Segment Start: TASK MATERIAL

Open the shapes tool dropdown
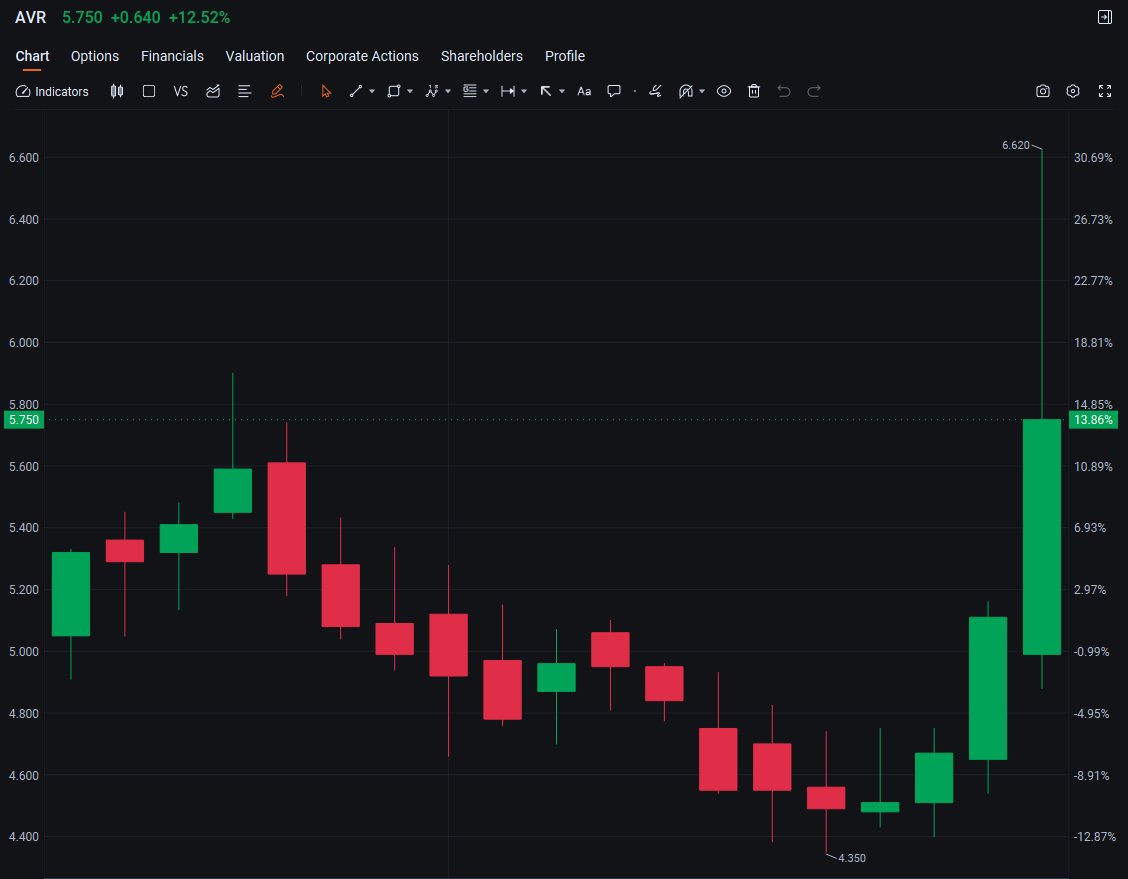 [408, 91]
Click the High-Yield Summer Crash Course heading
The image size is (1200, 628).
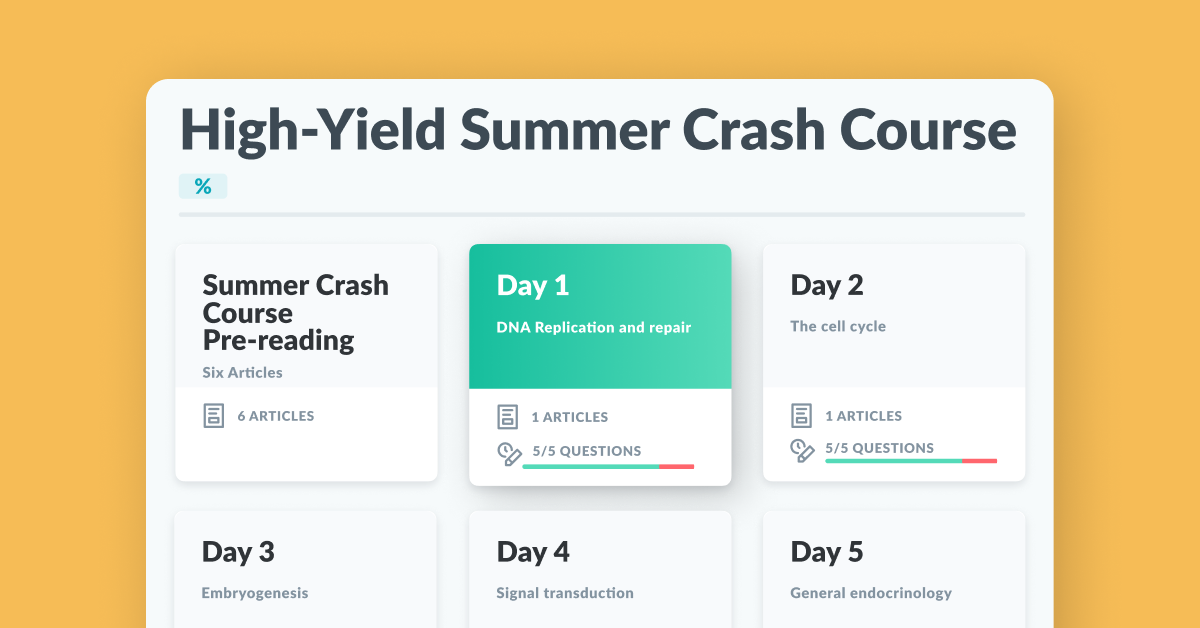click(598, 130)
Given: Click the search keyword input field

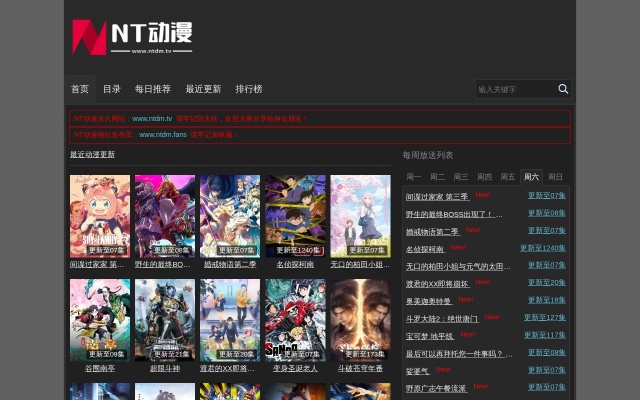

Segment End: TASK MATERIAL

- _WHAT YOU HAVE TO DO_
Using the records above, copy exactly and only the lines from the line with "Click the High-Yield" through the end, both included; leave every picture out.

- _SOLUTION FOR THIS TASK_
Click the High-Yield Summer Crash Course heading
The image size is (1200, 628).
click(598, 130)
Given: Click the search keyword input field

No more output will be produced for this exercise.